** START **

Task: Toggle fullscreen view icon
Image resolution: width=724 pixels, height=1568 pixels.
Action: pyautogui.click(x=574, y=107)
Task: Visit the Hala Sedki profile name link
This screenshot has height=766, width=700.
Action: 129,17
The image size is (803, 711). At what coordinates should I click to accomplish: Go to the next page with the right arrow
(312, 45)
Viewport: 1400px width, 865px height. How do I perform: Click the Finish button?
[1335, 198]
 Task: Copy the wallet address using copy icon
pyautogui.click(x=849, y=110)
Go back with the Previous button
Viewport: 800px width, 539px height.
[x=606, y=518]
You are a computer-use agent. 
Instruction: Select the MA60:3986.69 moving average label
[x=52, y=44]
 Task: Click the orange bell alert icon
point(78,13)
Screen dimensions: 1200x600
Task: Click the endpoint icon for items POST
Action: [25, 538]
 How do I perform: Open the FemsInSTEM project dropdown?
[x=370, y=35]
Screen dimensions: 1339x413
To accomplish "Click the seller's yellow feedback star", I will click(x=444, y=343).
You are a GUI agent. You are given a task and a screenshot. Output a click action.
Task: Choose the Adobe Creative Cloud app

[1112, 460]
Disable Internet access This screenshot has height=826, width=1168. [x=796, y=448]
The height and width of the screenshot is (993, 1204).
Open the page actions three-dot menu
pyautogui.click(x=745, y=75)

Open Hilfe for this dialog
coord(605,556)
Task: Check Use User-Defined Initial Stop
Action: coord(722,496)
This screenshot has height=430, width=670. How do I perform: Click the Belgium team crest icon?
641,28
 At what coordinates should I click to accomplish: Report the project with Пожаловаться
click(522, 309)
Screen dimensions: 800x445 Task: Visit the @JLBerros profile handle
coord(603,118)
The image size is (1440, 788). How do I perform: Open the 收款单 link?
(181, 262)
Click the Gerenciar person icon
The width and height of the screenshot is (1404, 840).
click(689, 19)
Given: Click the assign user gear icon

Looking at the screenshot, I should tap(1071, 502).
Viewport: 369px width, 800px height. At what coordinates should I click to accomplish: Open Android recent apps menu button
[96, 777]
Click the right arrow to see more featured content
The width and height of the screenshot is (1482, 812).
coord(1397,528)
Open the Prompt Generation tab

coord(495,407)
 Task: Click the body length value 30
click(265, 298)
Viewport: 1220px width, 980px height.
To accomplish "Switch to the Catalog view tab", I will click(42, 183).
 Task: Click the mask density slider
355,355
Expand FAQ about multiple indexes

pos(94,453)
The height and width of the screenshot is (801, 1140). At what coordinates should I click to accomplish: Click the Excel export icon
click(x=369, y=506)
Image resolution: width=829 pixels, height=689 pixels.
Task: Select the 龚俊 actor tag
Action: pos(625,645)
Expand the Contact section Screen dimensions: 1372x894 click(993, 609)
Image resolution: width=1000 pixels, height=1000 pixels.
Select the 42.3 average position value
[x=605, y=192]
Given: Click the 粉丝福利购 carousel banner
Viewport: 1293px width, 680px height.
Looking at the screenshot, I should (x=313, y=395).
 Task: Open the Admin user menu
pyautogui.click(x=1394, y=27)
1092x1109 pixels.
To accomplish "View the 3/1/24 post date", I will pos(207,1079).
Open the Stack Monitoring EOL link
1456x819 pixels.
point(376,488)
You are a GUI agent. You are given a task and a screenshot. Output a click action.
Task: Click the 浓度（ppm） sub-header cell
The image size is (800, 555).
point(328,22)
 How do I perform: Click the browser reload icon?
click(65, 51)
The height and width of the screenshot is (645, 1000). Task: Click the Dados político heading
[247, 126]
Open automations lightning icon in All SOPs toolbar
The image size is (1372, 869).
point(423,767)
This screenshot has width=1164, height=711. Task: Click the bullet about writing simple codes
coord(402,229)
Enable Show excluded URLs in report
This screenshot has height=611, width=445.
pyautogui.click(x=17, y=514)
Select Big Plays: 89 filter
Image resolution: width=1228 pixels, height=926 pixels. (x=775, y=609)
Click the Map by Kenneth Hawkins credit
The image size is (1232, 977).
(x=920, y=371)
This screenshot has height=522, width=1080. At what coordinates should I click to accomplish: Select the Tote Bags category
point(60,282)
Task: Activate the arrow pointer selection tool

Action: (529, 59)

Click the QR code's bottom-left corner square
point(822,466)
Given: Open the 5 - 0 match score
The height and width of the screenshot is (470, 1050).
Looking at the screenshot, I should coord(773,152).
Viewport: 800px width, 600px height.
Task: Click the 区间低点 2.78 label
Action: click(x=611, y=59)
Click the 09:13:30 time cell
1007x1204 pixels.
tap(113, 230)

** END **

• [What is required]:
Transcribe all of the data above, reproducing every line exactly.

• [Output of the task]:
Task: Toggle fullscreen view icon
Image resolution: width=724 pixels, height=1568 pixels.
Action: pyautogui.click(x=574, y=107)
Task: Visit the Hala Sedki profile name link
This screenshot has height=766, width=700.
Action: 129,17
The image size is (803, 711). At what coordinates should I click to accomplish: Go to the next page with the right arrow
(312, 45)
Viewport: 1400px width, 865px height. How do I perform: Click the Finish button?
[1335, 198]
 Task: Copy the wallet address using copy icon
pyautogui.click(x=849, y=110)
Go back with the Previous button
Viewport: 800px width, 539px height.
[x=606, y=518]
You are a computer-use agent. 
Instruction: Select the MA60:3986.69 moving average label
[x=52, y=44]
 Task: Click the orange bell alert icon
point(78,13)
Screen dimensions: 1200x600
Task: Click the endpoint icon for items POST
Action: [25, 538]
 How do I perform: Open the FemsInSTEM project dropdown?
[x=370, y=35]
Screen dimensions: 1339x413
To accomplish "Click the seller's yellow feedback star", I will click(x=444, y=343).
You are a GUI agent. You are given a task and a screenshot. Output a click action.
Task: Choose the Adobe Creative Cloud app

[1112, 460]
Disable Internet access This screenshot has height=826, width=1168. [x=796, y=448]
The height and width of the screenshot is (993, 1204).
Open the page actions three-dot menu
pyautogui.click(x=745, y=75)

Open Hilfe for this dialog
coord(605,556)
Task: Check Use User-Defined Initial Stop
Action: coord(722,496)
This screenshot has height=430, width=670. How do I perform: Click the Belgium team crest icon?
641,28
 At what coordinates should I click to accomplish: Report the project with Пожаловаться
click(522, 309)
Screen dimensions: 800x445 Task: Visit the @JLBerros profile handle
coord(603,118)
The image size is (1440, 788). How do I perform: Open the 收款单 link?
(181, 262)
Click the Gerenciar person icon
The width and height of the screenshot is (1404, 840).
click(689, 19)
Given: Click the assign user gear icon

Looking at the screenshot, I should tap(1071, 502).
Viewport: 369px width, 800px height. At what coordinates should I click to accomplish: Open Android recent apps menu button
[96, 777]
Click the right arrow to see more featured content
The width and height of the screenshot is (1482, 812).
coord(1397,528)
Open the Prompt Generation tab

coord(495,407)
 Task: Click the body length value 30
click(265, 298)
Viewport: 1220px width, 980px height.
To accomplish "Switch to the Catalog view tab", I will click(42, 183).
 Task: Click the mask density slider
355,355
Expand FAQ about multiple indexes

pos(94,453)
The height and width of the screenshot is (801, 1140). At what coordinates should I click to accomplish: Click the Excel export icon
click(x=369, y=506)
Image resolution: width=829 pixels, height=689 pixels.
Task: Select the 龚俊 actor tag
Action: pos(625,645)
Expand the Contact section Screen dimensions: 1372x894 click(993, 609)
Image resolution: width=1000 pixels, height=1000 pixels.
Select the 42.3 average position value
[x=605, y=192]
Given: Click the 粉丝福利购 carousel banner
Viewport: 1293px width, 680px height.
Looking at the screenshot, I should (x=313, y=395).
 Task: Open the Admin user menu
pyautogui.click(x=1394, y=27)
1092x1109 pixels.
To accomplish "View the 3/1/24 post date", I will pos(207,1079).
Open the Stack Monitoring EOL link
1456x819 pixels.
point(376,488)
You are a GUI agent. You are given a task and a screenshot. Output a click action.
Task: Click the 浓度（ppm） sub-header cell
The image size is (800, 555).
point(328,22)
 How do I perform: Click the browser reload icon?
click(65, 51)
The height and width of the screenshot is (645, 1000). Task: Click the Dados político heading
[247, 126]
Open automations lightning icon in All SOPs toolbar
The image size is (1372, 869).
point(423,767)
This screenshot has width=1164, height=711. Task: Click the bullet about writing simple codes
coord(402,229)
Enable Show excluded URLs in report
This screenshot has height=611, width=445.
pyautogui.click(x=17, y=514)
Select Big Plays: 89 filter
Image resolution: width=1228 pixels, height=926 pixels. (x=775, y=609)
Click the Map by Kenneth Hawkins credit
The image size is (1232, 977).
(x=920, y=371)
This screenshot has height=522, width=1080. At what coordinates should I click to accomplish: Select the Tote Bags category
point(60,282)
Task: Activate the arrow pointer selection tool

Action: (529, 59)

Click the QR code's bottom-left corner square
point(822,466)
Given: Open the 5 - 0 match score
The height and width of the screenshot is (470, 1050).
Looking at the screenshot, I should coord(773,152).
Viewport: 800px width, 600px height.
Task: Click the 区间低点 2.78 label
Action: click(x=611, y=59)
Click the 09:13:30 time cell
1007x1204 pixels.
tap(113, 230)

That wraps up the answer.